LaRecherche.it

« indietro :: torna al testo senza commentare

Scrivi un commento al testo di Redazione LaRecherche.it
Ombra da viaggio

 

*

 

Di marzo il temporale ha l’acqua gialla.

Della cassa che si è aperta, luccicare

altro non vedi. Sui vetri

come di lampo si fanno le righe.

Cadendo le gocce stranite

danno mitiche forme, emblemi solari.

Da dietro, per gioco, le mani

incidono un passo alle lastre.

 

Ne leggi qualcuno ed hai scorto

uguali pensieri, minori animali:

vorrei anche morire in un orto.

Botanico sogno del gatto

tra gerani svasati e ringhiere.

 

 

*

 

Anche stasera le lucciole spendono

i loro soldini in un prato nero,

salgono inerti, le piccole, a scatti

mentre l’aria che è intorno risente

di lampi e di storia.

 

Il male che fa l’erba a primavera

sulle braccia non è nuovo.

Pure si va, si arriva ancora

per amore tra i giorni

vestiti leggeri, dentro colori.

 

E pillole, lucciole, manchevolezze

sviate nell’aria per timidezza

nel minimo eloquio a frammenti.

 

Spezza qualcosa anche tu, ti ripeti,

un rametto magari tra questi

che possa perenne restare

nel cuore ai minori fratelli.

 

 

*

 

Da dove vengono i pensieri mattutini,

che parte del mondo è questa adesso

dove si cammina e guarda tutto ciò che è emerso

dalla luce di una prima ora viva

e splende, splende nella sua statura

ogni cosa vera per sé nel suo destino...

 

Cerca d’essere un po’ come l’aria

oggi più mite col dolore fatto lucido

privo di ogni rancore, più volatile.

Qui solo una felicità non vista o accolta male

ci può lasciare soli, in fili d’erba,

ciascuno combattendo il proprio vento.

 

 

*

 

E la sera ti trae in errore,

la qualità del cielo.
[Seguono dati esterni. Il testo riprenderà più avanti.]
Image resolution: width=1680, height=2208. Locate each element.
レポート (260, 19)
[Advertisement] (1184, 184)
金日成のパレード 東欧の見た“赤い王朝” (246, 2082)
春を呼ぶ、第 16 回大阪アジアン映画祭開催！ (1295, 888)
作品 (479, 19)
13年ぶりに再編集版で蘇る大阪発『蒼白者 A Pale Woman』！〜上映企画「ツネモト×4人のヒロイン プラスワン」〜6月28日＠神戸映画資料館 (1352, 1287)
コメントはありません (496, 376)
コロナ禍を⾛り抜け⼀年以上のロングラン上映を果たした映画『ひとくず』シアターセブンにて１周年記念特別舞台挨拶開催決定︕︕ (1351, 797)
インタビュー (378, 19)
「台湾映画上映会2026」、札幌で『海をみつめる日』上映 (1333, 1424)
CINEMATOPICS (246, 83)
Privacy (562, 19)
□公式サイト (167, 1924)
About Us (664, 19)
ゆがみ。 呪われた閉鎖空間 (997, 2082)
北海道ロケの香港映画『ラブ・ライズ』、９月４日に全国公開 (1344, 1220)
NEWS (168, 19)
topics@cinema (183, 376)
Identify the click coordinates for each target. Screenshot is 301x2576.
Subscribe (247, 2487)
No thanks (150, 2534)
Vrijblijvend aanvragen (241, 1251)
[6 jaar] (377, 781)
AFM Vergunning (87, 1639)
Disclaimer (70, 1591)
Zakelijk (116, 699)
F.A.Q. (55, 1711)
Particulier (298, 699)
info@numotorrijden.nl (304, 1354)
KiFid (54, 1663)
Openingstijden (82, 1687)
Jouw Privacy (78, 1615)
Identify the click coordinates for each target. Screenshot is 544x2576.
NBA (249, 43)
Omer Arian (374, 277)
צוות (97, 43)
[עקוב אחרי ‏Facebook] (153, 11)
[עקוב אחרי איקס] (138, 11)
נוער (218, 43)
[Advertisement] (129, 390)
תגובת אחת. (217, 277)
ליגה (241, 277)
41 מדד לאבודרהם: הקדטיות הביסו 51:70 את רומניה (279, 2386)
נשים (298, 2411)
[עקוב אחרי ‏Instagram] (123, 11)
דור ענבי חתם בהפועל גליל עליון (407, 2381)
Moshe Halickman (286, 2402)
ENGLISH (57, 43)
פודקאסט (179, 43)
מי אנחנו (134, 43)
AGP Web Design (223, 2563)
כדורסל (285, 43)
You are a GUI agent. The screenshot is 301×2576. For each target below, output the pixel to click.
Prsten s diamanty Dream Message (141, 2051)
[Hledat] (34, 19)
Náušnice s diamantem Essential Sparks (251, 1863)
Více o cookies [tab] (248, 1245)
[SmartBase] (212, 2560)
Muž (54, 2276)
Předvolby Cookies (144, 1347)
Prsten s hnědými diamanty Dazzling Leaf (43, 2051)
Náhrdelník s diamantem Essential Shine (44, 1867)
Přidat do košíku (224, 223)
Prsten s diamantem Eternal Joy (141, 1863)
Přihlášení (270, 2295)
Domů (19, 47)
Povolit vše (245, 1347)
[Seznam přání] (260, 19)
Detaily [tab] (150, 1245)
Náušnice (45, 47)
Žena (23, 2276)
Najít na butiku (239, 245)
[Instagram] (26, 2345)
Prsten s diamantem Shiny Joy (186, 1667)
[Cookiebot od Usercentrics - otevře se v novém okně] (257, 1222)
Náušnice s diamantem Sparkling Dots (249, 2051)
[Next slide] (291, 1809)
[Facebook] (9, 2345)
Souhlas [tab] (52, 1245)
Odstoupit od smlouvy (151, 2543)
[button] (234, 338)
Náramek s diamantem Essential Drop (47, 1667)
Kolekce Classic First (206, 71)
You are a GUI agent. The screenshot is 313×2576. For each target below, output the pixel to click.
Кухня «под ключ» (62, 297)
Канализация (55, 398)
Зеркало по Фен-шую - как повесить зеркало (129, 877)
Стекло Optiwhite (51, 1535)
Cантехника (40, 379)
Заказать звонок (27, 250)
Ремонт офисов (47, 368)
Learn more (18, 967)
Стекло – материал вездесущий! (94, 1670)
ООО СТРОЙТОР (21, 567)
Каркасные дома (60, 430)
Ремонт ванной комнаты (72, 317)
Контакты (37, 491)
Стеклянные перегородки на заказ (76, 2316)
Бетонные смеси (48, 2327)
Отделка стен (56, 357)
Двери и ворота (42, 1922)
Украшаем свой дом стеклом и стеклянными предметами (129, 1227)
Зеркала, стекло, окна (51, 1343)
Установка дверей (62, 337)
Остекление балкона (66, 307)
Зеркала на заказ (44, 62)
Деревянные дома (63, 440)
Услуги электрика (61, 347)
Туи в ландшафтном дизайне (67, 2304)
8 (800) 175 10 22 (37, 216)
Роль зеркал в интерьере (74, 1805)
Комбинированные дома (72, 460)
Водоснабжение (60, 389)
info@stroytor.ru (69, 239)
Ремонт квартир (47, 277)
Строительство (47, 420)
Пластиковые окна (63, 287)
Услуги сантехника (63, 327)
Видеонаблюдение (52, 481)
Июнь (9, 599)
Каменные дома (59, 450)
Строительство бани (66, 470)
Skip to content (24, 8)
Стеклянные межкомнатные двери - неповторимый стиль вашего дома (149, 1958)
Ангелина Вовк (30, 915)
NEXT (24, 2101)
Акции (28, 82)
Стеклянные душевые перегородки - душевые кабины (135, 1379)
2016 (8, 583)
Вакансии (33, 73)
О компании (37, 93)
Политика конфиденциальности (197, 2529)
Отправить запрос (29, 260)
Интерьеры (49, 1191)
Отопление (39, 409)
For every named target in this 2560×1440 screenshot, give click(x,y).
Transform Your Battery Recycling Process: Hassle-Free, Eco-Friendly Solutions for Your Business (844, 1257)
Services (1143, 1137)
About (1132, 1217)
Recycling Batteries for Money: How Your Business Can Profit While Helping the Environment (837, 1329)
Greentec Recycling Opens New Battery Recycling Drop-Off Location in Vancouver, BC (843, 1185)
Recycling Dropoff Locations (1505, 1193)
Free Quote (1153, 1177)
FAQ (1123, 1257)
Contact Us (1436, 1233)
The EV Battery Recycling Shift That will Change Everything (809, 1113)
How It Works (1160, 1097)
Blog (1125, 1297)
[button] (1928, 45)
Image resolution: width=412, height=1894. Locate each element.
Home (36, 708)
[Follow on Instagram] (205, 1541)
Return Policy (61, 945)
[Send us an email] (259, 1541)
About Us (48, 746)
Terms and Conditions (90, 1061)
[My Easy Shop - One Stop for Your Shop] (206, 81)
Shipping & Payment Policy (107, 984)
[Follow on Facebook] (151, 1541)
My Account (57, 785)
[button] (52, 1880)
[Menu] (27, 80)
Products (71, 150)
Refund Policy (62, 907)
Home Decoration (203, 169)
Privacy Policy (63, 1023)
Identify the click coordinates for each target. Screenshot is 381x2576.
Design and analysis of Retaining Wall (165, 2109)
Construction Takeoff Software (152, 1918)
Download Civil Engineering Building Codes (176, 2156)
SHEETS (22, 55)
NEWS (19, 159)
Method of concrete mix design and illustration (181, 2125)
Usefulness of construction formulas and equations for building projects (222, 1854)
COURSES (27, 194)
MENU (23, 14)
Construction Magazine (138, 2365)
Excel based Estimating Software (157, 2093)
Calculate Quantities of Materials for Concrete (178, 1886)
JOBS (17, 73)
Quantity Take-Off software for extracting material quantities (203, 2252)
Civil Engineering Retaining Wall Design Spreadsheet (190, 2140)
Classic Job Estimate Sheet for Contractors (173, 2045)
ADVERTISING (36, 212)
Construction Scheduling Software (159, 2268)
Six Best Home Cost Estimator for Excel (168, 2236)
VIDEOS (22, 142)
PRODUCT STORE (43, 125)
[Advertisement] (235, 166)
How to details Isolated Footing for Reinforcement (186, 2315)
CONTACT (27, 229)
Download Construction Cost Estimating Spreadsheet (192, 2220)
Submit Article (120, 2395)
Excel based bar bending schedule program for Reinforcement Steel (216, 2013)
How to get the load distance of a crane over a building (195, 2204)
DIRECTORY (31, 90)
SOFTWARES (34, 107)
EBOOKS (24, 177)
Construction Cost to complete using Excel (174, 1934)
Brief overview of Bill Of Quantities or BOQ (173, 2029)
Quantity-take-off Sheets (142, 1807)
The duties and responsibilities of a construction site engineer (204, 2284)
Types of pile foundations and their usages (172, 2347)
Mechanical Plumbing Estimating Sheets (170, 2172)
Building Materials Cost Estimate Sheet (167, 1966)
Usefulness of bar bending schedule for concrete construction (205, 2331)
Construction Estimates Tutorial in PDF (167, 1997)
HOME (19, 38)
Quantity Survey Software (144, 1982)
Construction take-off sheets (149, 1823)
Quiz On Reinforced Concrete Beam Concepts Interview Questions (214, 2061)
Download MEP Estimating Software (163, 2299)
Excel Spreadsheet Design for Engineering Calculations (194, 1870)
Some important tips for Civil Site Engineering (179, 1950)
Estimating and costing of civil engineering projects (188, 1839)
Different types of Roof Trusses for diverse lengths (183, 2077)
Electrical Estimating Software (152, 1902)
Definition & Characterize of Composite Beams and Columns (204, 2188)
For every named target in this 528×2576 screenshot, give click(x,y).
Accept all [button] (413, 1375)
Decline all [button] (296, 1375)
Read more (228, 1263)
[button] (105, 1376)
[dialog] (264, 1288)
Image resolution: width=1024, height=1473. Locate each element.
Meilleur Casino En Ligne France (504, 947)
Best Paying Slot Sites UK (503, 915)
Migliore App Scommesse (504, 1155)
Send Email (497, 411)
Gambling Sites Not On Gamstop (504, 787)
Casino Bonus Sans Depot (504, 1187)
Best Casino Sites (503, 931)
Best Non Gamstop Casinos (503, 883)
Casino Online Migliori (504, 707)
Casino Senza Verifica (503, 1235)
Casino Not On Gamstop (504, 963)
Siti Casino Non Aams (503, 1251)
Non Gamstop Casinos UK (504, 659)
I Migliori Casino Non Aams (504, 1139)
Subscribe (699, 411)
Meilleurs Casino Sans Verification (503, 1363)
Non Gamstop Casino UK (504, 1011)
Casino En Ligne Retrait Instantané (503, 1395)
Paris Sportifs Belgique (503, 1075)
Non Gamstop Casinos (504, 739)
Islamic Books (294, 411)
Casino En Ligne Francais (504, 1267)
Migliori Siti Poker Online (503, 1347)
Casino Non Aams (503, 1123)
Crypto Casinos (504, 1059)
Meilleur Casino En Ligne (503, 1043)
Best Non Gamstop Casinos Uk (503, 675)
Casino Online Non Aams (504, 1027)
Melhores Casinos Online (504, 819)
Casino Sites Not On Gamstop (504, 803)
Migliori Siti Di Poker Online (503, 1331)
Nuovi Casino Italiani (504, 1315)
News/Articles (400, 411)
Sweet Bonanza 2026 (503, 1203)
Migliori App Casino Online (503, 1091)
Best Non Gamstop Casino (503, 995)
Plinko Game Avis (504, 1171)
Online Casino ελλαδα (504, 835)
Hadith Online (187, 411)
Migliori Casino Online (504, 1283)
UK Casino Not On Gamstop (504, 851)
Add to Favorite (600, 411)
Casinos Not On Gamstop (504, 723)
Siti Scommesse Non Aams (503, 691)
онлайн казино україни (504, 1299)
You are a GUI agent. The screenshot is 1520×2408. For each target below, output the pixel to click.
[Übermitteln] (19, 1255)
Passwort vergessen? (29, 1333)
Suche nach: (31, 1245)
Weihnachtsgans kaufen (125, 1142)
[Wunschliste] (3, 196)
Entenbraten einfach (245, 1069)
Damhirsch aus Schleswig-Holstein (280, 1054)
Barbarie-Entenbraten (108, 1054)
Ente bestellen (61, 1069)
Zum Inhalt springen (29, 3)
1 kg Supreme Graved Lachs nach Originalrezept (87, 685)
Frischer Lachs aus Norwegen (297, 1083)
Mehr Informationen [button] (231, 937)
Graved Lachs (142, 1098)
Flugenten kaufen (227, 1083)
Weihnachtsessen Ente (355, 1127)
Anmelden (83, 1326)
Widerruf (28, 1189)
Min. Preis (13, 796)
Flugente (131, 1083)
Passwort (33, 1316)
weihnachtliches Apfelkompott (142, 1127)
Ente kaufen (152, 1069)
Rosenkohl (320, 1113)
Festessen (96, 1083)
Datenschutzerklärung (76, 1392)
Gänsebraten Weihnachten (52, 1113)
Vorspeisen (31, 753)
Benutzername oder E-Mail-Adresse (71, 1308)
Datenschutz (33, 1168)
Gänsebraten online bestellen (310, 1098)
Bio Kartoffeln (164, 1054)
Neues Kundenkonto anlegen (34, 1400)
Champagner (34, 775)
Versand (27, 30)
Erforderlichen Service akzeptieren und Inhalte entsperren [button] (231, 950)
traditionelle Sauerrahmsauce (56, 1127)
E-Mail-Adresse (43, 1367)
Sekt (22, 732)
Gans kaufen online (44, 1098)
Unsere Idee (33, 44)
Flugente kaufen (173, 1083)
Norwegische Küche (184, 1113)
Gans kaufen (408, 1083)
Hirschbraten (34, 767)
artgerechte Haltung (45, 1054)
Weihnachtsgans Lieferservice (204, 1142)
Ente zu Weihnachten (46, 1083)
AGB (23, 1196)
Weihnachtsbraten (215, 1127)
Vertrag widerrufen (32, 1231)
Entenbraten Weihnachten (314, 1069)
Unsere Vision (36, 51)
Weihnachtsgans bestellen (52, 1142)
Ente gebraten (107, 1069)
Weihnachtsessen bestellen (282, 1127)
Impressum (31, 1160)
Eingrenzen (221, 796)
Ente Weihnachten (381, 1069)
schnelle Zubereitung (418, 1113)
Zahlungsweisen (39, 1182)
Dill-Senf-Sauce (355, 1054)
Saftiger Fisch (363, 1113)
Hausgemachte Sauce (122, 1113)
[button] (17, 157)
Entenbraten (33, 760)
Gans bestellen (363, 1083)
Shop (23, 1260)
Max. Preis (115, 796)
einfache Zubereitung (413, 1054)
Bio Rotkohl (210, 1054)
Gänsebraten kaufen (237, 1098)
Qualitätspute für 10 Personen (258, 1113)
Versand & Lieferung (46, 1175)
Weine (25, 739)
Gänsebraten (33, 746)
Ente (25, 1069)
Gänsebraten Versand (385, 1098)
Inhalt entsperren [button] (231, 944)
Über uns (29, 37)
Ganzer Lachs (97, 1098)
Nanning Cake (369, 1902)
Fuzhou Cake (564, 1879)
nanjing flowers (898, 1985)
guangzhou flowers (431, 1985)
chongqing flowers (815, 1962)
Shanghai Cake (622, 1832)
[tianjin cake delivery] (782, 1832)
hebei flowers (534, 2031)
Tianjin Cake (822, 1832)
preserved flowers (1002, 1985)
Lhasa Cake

Pioggia

o domani sole. Eppure la luce è viola,

dietro le case c’è ancora un’avventura

azzurra, d’astri. Più in alto è la luna

che libera luce lontano.

 

 

*

 

Piccola la voce non ti basta

per chiamare dai balconi

le persone che più ami.

 

Ma alla tromba delle scale

quando l’ascensore a tuffo scatta

e illumina radente i piani

anche per te l’urlo è un capace

dolore di chi lascia andare

vuota la sua scatola nel petto.

 

 

[poesie tratte da Ombra di viaggio. Poesie (1983-2017) Giometti & Antonello - Macerata]

 

 

 Loredana Savelli - 20/04/2024 13:19:00 [ leggi altri commenti di Loredana Savelli » ]

Poesie vere, attraversano la pelle e vanno dove devono.